• _TEXTE SOURCE_
=-=-=
News - 16.01.2021

Mohamed Derbel: Cinq conditions nécessaires pour redresser notre démocratie (Vidéo)

Mohamed Derbel: Cinq conditions nécessaires pour redresser notre démocratie

Mohamed Derbel. Expert-comptable-Partner- BDO Tunisie

1. Que retenez-vous le plus de ces dix dernières années ?

Dix ans déjà ! Tellement les événements s’enchaînent, j’ai perdu le repère temps, mais je garde naturellement en mémoire ceux qui m’ont marqué de joie, de tristesse, de fierté et de honte.

L’ascenseur émotionnel que j’ai vécu et que probablement plusieurs Tunisiens ont vécu durant ces dix dernières années me fait retenir cinq événements majeurs qui resteront gravés à jamais dans ma mémoire ;  

1 - Le 23 octobre 2011, mon premier vote pour une élection démocratique où j’étais le seul maître de mon choix ;

2- Les assassinats de Chokri Belaïd et de Mohamed Brahmi respectivement le 6 février et le 25 juillet 2013 : un virage inattendu vers la violence dont les séquelles vont marquer tout le processus transitionnel démocratique de la Tunisie ;

3- Le 26 janvier 2014, jour du vote des 217 constituants sur la nouvelle constitution, après deux années d’âpres travaux et de troubles sociaux dans toute la république : un moment historique où je me suis senti extrêmement fier au point que j’ai envoyé plusieurs dizaines de copies de la nouvelle constitution à mes amis partout dans le monde avec une spéciale dédicace ;

4- Les élections législatives et présidentielles de 2014 qui ont confirmé que ceux qui ont gouverné le pays de 2011 à 2014 seront incapables de gérer seuls la Tunisie et répondre aux attentes des Tunisiens et des Tunisiennes ;

5- Les attentats de 2015 et 2016, le Bardo, Sousse, la garde présidentielle et Ben Guerdane : un autre choc, une honte, une peur, mais aussi une fierté de la détermination de nos soldats et nos habitants de Ben Guerdane à combattre l’obscurantisme…Un héroïsme exceptionnel ;

Outre ces événements qui m’ont beaucoup marqué, je retiens aussi de ces dix dernières années avec beaucoup d’amertume les cinq constats suivants :

1- L’incapacité des gouvernements qui se sont succédé à changer le quotidien des Tunisiens, qu’ils soient indépendants ou formés de partis politiques ; 

2- La crise de confiance qui a touché toutes nos institutions, toutes nos relations et qui constitue aujourd’hui un handicap majeur à toute avancée ;

3- La bureaucratie croissante, le laxisme décisionnel, et la corruption ;

4- Le retard terrible dans la mise en œuvre des vraies réformes économiques, sociales, institutionnelles, etc. et pour cause, le choix bicéphale du pouvoir pour lequel nous avons opté pour gouverner le pays : une Assemblée nationale où le dialogue est grippé et un président avec des pouvoir très limités ;

5- La dégradation de l’enseignement, la dévalorisation du travail et le dénigrement des intellectuels : la médiocrité est devenue la norme, la futilité interpelle et intéresse beaucoup de Tunisiens… Créer le buzz sans mesurer les conséquences.
=-=-=
• _ACTIONS À MENER_
A. Répondez à ces questions d'après l'entretien avec Mohamed Derbel :
(i) À quelle date a-t-il voté pour la première fois lors d'une élection démocratique ?
(ii) Combien de constituants ont voté la nouvelle constitution le 26 janvier 2014 ?
(iii) Quelle fonction occupe-t-il, et dans quelle structure ?
B. Poursuivez l'entretien avec Mohamed Derbel à partir de sa dernière phrase.
Aucun enregistrement n'est requis pour traiter ces consignes.
=-=-=
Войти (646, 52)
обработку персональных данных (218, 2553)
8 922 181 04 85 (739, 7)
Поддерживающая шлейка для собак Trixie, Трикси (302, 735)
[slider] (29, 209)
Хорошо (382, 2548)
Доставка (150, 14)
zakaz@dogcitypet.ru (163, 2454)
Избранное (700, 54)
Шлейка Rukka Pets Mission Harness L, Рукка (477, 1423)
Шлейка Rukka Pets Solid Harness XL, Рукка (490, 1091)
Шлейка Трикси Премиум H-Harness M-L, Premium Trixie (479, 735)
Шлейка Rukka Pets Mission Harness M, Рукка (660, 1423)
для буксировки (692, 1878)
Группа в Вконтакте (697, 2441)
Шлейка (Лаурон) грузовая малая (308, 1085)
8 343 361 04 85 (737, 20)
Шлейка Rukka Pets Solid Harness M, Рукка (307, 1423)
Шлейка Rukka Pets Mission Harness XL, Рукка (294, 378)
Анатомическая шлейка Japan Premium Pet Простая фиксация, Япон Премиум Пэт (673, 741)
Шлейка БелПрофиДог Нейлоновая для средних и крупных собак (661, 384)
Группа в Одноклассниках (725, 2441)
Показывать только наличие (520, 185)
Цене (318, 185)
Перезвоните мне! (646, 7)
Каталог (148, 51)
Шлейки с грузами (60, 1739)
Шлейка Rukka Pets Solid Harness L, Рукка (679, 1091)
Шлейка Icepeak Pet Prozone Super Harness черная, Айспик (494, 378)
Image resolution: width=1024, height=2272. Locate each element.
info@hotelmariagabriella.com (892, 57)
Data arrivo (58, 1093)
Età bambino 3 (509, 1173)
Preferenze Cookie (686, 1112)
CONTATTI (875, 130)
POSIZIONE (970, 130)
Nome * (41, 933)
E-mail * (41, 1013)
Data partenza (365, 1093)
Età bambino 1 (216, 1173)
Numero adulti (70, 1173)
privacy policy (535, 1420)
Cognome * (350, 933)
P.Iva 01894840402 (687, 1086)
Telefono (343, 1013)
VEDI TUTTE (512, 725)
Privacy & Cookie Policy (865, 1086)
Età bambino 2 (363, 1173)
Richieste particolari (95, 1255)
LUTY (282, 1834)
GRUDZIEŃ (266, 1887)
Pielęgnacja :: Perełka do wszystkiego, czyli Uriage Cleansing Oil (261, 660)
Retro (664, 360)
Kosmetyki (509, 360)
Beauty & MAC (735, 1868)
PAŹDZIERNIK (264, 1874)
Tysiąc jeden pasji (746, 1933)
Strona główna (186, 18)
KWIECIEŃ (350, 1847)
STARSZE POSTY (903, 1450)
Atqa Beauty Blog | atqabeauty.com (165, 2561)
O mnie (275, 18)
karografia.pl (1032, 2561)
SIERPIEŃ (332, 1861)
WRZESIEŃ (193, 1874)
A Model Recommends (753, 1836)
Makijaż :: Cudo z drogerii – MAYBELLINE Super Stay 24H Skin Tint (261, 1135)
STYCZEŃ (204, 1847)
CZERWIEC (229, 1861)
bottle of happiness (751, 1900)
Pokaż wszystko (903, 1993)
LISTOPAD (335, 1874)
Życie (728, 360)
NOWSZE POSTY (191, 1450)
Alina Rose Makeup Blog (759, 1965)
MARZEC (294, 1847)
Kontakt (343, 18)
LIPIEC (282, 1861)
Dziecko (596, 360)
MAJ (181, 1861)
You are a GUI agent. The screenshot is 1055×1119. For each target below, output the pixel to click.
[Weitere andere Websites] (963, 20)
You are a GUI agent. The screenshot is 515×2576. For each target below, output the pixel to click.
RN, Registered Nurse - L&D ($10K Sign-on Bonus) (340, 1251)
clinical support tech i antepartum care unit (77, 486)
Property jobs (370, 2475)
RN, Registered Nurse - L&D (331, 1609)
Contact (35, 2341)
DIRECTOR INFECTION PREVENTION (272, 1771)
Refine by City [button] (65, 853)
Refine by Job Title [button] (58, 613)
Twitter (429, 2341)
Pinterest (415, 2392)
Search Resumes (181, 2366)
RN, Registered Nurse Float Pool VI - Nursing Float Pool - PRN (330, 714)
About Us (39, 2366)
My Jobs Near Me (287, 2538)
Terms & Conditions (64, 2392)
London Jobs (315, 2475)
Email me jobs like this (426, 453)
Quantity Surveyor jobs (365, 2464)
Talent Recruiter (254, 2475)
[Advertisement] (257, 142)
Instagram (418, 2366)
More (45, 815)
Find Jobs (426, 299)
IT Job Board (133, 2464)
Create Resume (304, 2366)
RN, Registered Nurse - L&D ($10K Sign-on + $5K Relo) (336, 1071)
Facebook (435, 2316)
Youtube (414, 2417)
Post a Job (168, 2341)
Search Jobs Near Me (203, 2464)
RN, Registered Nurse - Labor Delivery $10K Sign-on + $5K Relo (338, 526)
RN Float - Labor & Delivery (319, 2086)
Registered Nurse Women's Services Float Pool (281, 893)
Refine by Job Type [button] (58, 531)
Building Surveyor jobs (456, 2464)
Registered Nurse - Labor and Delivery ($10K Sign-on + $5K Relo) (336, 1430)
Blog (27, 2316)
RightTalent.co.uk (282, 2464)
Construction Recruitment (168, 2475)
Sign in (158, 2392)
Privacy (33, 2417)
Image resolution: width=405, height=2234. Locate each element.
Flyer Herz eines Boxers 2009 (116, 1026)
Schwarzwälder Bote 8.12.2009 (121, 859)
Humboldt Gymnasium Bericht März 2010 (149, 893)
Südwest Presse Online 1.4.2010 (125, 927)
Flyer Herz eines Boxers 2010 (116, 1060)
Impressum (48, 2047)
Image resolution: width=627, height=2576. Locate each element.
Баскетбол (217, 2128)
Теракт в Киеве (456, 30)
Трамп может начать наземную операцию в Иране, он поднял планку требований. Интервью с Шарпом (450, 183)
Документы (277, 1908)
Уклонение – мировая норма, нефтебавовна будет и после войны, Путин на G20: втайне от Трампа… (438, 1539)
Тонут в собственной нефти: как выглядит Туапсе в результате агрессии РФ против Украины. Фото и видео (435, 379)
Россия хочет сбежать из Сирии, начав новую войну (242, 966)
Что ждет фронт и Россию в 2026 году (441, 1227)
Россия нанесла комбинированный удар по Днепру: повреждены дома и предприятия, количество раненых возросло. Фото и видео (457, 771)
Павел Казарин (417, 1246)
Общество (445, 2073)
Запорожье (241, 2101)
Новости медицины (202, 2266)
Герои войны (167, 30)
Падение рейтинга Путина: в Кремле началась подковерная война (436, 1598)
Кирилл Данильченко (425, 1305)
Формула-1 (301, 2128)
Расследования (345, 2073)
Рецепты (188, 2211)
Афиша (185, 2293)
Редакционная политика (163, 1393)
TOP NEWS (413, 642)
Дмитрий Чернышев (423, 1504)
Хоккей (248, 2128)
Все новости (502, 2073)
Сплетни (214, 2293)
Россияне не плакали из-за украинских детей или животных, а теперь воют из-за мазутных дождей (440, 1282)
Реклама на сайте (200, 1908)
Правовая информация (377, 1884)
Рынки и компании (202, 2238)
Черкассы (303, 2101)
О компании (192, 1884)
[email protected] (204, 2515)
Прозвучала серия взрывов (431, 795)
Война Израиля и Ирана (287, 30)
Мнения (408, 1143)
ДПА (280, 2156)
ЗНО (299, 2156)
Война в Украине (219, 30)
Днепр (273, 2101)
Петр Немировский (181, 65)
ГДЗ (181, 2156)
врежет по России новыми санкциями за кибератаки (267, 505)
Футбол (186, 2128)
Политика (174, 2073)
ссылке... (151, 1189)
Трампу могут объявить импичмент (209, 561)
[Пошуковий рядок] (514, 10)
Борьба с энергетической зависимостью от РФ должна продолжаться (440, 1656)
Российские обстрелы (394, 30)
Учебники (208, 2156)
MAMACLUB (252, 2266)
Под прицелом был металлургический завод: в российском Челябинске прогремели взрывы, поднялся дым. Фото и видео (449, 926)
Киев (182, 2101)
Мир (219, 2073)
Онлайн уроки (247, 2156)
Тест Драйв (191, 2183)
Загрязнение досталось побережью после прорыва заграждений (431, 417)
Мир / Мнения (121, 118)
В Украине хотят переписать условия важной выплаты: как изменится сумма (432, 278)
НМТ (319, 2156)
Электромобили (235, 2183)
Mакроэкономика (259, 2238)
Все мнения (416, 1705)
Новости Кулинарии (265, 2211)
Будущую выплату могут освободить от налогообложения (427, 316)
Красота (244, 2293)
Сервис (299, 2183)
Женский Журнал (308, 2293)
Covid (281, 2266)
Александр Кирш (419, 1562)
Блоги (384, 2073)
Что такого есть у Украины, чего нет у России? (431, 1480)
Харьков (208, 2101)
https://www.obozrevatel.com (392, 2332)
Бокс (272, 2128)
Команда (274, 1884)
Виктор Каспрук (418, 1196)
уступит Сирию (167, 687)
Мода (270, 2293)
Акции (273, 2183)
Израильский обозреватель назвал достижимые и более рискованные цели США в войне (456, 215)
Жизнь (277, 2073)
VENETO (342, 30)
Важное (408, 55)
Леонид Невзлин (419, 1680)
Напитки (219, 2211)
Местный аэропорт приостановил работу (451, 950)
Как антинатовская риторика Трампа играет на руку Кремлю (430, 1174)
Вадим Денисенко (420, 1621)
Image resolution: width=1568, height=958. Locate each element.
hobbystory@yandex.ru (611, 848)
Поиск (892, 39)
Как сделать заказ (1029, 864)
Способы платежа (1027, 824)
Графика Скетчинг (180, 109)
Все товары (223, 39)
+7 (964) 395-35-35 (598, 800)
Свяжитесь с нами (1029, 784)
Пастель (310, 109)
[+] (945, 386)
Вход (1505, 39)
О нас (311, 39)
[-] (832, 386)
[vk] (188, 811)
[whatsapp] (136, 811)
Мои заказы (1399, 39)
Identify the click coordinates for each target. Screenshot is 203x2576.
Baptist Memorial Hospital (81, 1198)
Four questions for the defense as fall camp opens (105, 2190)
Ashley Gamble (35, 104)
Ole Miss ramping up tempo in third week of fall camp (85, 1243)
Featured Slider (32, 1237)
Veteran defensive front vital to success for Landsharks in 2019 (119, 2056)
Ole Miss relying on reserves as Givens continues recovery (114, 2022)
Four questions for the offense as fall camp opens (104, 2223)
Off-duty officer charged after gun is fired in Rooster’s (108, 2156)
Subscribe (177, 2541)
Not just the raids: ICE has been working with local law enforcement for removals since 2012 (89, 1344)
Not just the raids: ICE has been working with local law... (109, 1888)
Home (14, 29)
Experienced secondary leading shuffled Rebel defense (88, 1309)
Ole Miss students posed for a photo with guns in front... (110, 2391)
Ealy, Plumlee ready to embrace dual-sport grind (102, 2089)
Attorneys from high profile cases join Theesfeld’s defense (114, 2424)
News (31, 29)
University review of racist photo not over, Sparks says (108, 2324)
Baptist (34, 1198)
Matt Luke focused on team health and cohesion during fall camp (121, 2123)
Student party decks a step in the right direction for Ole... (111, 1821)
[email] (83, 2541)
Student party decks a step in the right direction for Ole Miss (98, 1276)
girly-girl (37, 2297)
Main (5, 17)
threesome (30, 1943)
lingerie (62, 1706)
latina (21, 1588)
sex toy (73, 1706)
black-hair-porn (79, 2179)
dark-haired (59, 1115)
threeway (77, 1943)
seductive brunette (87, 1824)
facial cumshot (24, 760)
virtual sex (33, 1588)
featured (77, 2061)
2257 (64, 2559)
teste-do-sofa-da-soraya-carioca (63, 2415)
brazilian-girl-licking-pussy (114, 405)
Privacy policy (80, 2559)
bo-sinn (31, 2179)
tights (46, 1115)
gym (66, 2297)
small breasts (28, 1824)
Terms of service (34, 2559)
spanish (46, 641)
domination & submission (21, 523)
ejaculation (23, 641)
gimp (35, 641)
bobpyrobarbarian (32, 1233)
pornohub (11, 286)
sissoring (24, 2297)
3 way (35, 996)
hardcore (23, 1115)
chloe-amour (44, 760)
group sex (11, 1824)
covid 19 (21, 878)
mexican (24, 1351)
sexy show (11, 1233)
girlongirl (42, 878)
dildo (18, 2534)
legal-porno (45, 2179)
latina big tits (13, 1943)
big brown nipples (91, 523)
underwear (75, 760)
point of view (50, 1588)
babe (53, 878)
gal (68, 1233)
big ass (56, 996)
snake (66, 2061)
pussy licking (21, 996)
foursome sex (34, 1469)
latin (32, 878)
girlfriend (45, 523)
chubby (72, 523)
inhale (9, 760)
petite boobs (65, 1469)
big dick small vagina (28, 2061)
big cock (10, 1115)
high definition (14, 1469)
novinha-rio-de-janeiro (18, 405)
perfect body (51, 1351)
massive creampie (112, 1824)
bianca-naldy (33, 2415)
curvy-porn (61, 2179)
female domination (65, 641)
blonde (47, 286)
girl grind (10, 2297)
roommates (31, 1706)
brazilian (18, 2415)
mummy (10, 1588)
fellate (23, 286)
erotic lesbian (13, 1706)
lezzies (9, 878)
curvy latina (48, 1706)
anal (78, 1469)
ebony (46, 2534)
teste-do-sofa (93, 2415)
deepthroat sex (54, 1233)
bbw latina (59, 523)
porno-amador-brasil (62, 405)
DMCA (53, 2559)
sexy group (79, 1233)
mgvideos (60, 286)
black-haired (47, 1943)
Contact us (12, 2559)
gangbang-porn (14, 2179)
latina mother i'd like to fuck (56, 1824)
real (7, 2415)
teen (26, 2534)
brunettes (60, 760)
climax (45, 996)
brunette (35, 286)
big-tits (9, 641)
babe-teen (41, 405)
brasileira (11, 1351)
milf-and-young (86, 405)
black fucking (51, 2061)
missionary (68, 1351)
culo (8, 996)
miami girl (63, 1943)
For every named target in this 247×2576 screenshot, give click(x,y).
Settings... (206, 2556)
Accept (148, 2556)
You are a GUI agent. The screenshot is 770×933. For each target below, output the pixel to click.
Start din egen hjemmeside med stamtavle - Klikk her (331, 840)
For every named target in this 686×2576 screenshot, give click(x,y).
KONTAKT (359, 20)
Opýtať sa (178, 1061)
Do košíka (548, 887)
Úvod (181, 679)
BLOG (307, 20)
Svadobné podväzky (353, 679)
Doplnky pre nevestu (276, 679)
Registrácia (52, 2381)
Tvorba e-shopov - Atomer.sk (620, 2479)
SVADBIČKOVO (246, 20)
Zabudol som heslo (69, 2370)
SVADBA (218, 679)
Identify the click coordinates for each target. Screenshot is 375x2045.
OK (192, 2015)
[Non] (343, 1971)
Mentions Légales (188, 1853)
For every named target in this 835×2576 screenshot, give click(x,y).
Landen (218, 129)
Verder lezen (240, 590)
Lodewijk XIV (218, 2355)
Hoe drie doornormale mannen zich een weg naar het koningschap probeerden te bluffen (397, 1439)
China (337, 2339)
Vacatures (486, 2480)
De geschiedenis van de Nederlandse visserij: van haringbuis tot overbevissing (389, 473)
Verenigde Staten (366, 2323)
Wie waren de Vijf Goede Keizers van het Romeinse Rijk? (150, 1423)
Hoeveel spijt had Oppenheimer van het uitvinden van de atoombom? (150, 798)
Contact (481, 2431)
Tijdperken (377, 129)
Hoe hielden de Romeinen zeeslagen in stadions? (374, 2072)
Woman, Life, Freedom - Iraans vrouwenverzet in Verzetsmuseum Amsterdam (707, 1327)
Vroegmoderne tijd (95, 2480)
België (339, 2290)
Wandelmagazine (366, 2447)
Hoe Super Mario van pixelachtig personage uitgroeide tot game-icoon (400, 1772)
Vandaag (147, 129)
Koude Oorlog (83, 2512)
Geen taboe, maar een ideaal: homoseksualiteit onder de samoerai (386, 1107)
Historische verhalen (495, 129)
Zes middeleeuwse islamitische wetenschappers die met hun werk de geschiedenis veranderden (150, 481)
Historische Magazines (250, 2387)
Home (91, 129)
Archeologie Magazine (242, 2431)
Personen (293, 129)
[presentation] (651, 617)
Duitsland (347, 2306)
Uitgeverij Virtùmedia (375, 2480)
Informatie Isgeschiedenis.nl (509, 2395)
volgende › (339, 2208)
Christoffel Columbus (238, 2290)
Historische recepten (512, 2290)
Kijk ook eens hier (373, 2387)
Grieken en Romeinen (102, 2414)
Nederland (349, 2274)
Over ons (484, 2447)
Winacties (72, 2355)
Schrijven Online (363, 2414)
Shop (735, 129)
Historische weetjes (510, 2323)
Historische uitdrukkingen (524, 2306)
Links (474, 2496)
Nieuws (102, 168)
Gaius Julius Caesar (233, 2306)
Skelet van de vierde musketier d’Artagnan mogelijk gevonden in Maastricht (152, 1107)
=-=-=
• _RÉPONSES_
A.
(i) Le 23 octobre 2011.
(ii) 217 constituants.
(iii) Expert-comptable-Partner chez BDO Tunisie.

B.
2. Pensez-vous que la démocratie demeure la véritable voie d’avenir et à quelles conditions ?

Je pense qu’il n’y a pas d’autres voies que la démocratie pour un avenir où la liberté de penser et son corollaire la liberté d’expression sont garanties.

Mais je pense aussi qu’une partie de ce que nous vivons aujourd’hui est une illusion de démocratie. Si nos institutions actuelles laissent penser que nous avons réussi à mettre en place une partie de la démocratie souhaitée, le processus pour y parvenir nous fait comprendre le contraire.

En d’autres termes, quand on voit que nous avons un parlement démocratiquement élu, on se dit voilà un des piliers de la démocratie ! mais quand on analyse le processus de décompte des voix des électeurs (les restes) qui est censé parvenir à faire occuper cette institution par de vrais représentants du peuple, on se rend compte de la défaillance de notre modèle démocratique.

Les mosaïques parlementaires que nous avons eues et que nous continuons à avoir sont à mon avis la preuve que nous vivons une démocratie « institutionnelle » où le peuple n’est pas convenablement représenté, contrairement aux fondamentaux de la démocratie.

Cinq conditions sont à mon avis nécessaires pour redresser notre démocratie :

1- Revoir le régime électoral et notamment les conditions d’accès au parlement pour assurer une vraie représentativité du peuple ;

2- Mettre en place des règles strictes sanctionnant l’agressivité morale, le blocage délibéré du dialogue, et la nuisance aux intérêts des autres (sit-in, grèves sauvages, acharnement médiatique, etc.) ;

3- Veiller à l’indépendance de la justice et de l’administration publique, une impartialité fondamentale pour que le Tunisien sente la préservation et la garantie de ses droits par l’État ;

4- Renforcer le contrôle des finances publiques et être très sévère contre tout abus ;

5- Repenser le «comment» de notre approche de traitement des questions économiques et sociales à travers peut-être la mise en place d’un conseil national économique et social.

3. Êtes-vous confiant pour les dix prochaines années ?

«Aimer, c’est forcément être optimiste et confiant». J’aime ma Tunisie et je veux la voir rayonner.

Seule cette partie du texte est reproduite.